Ella se volvió hacia él y le extendió una mano.
—A veces eres muy divertido —le dijo, mientras él tomaba su mano y la besaba con solemnidad.
—Es para mí un honor divertirte, querida.
Él no pensaba que sus teorías fuesen divertidas. ¿Por qué se reía de él? A la larga tuvo que reconocer que no la comprendía realmente. No comprendía a las mujeres. No comprendía a los hombres. Ni siquiera comprendía muy bien a los niños. Lo único que comprendía de verdad era a él mismo y al resto del universo. No lo entendía todo, ni por completo, naturalmente, pero los comprendía a los dos lo suficientemente a fondo como para saber que lo que quedaba por descubrir tendría sentido al final; todo encajaría y se iría componiendo gradualmente y con paciencia, como un rompecabezas infinito que se va completando, sin bordes ni esquinas, y sin aparente final, pero con el objetivo de destinar un espacio concreto para cada una de sus piezas.
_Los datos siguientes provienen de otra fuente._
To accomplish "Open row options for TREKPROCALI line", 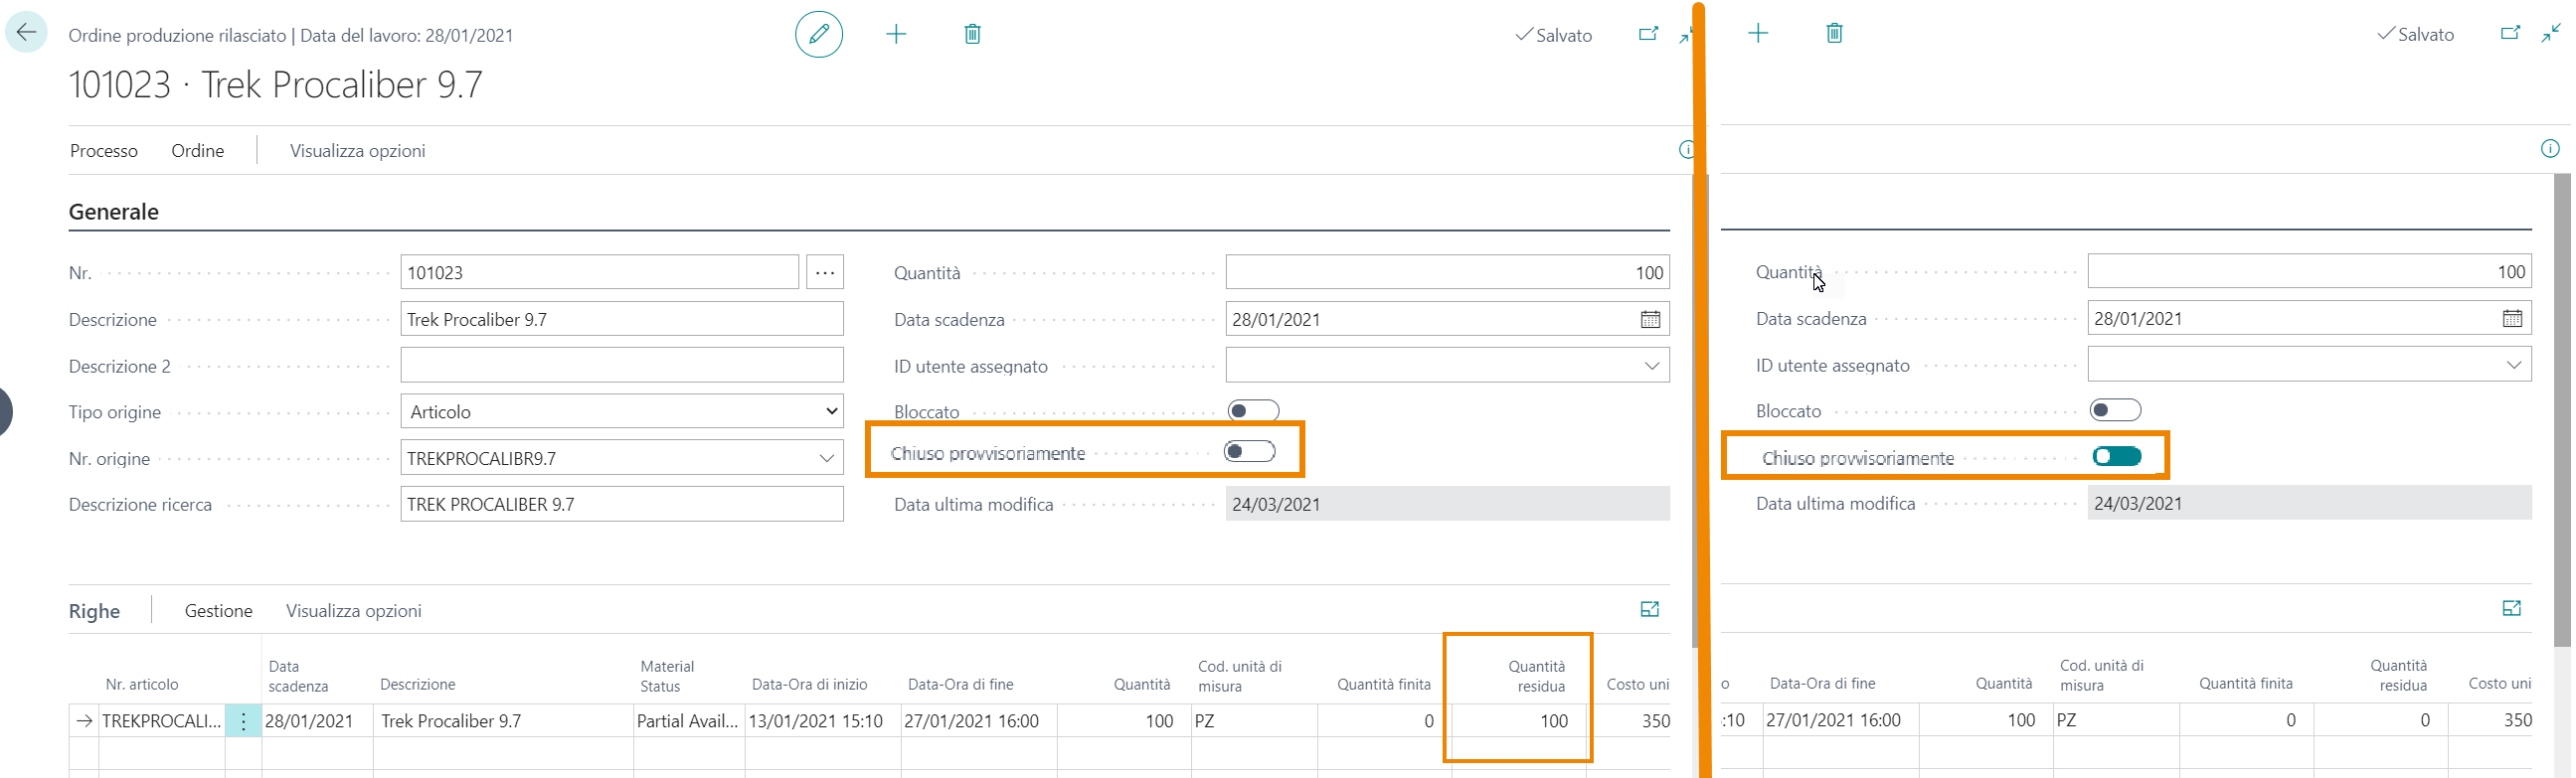I will pos(243,721).
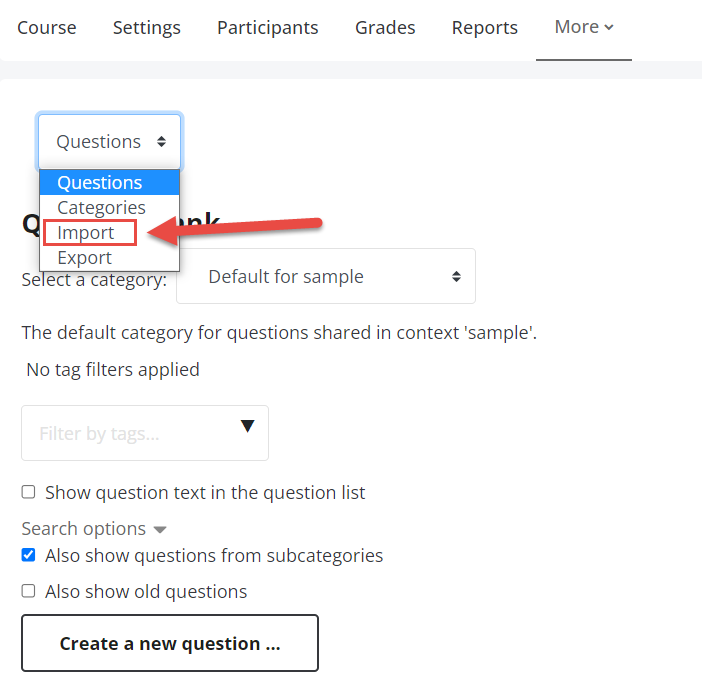Click the More menu chevron icon
This screenshot has height=680, width=702.
[608, 27]
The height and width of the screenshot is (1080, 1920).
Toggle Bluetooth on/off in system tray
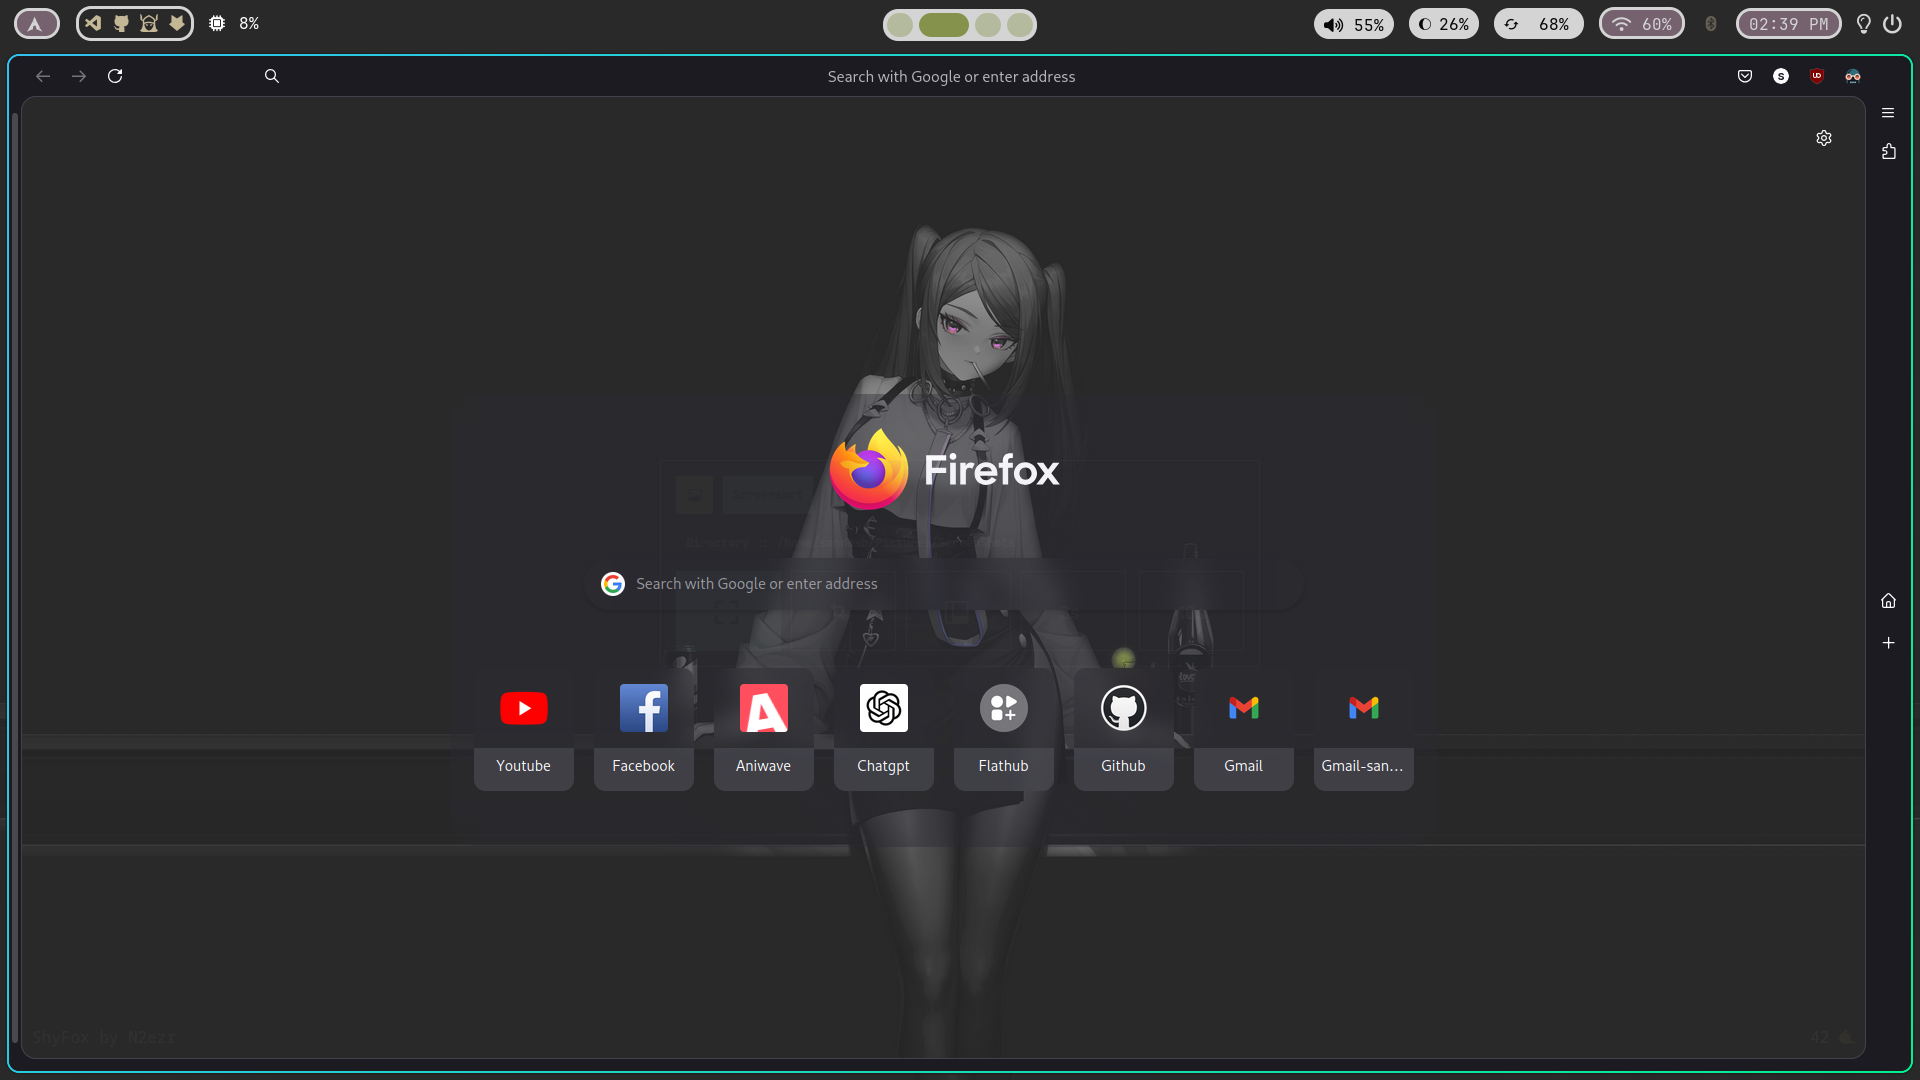click(x=1710, y=24)
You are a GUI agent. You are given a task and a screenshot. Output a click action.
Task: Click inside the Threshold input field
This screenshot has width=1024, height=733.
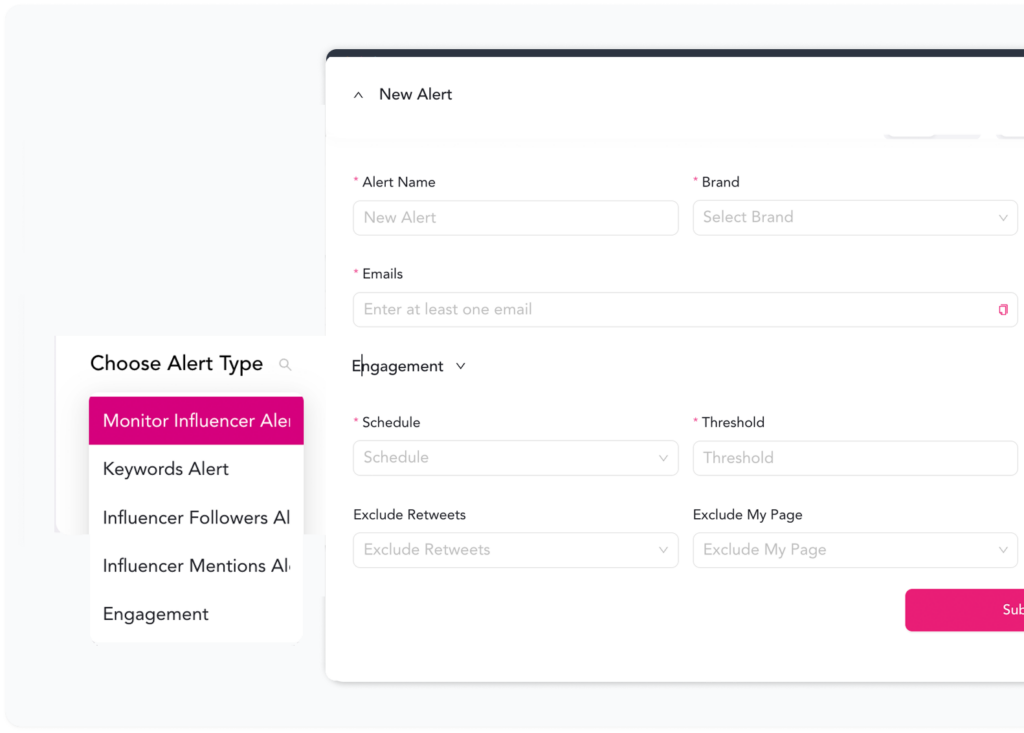(x=855, y=457)
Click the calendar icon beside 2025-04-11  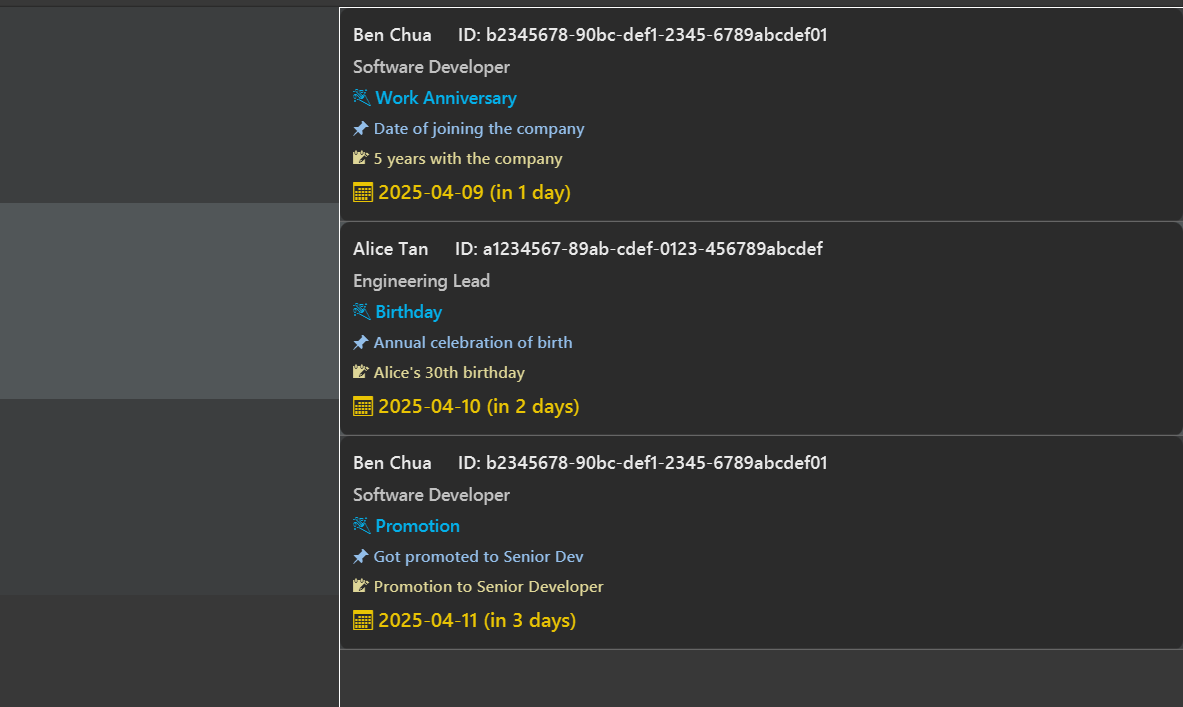[363, 620]
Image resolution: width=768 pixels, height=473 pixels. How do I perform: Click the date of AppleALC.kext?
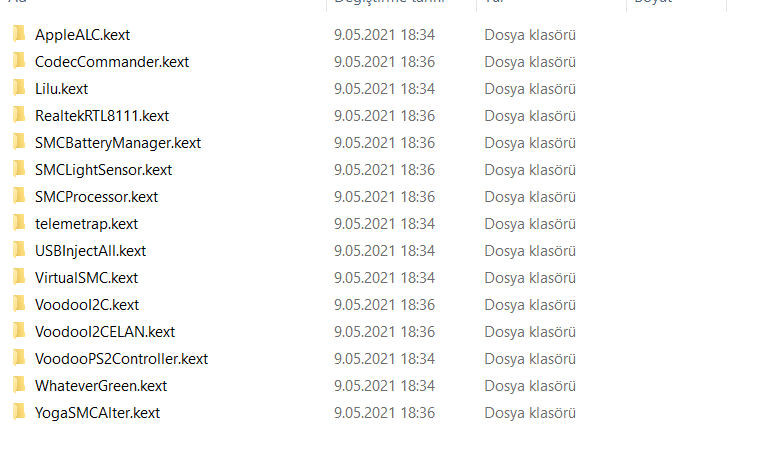384,35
En una ocasión, cuando era niño, su padre lo había llevado con él a la nave ferroviaria donde trabajaba. Allí ponían a punto las locomotoras, y su padre le había enseñado las inmensas máquinas, cómo las desmontaban y las montaban, las limpiaban, las pulían y las reparaban. Él recordaba con claridad cómo había observado una prueba estática de una locomotora a velocidad máxima sobre tambores de acero, con las ruedas enormes girando difuminadas y temblorosas desde los platos metálicos, y el vapor enroscándose entre los radios estroboscópicos, cuyas juntas y barras parpadeaban en el temblor y el eco de la enorme nave. Las ráfagas de humo intermitentes emergían de la chimenea de la locomotora y se marchaban por un tubo de ventilación remachado que ascendía hasta el techo de la nave. La experiencia era terriblemente ruidosa y atronadoramente potente; indescriptiblemente intensa. Él se sentía a la vez horrorizado y maravillado, henchido de una sensación de sobrecogimiento frente al poder categórico y puro de la máquina.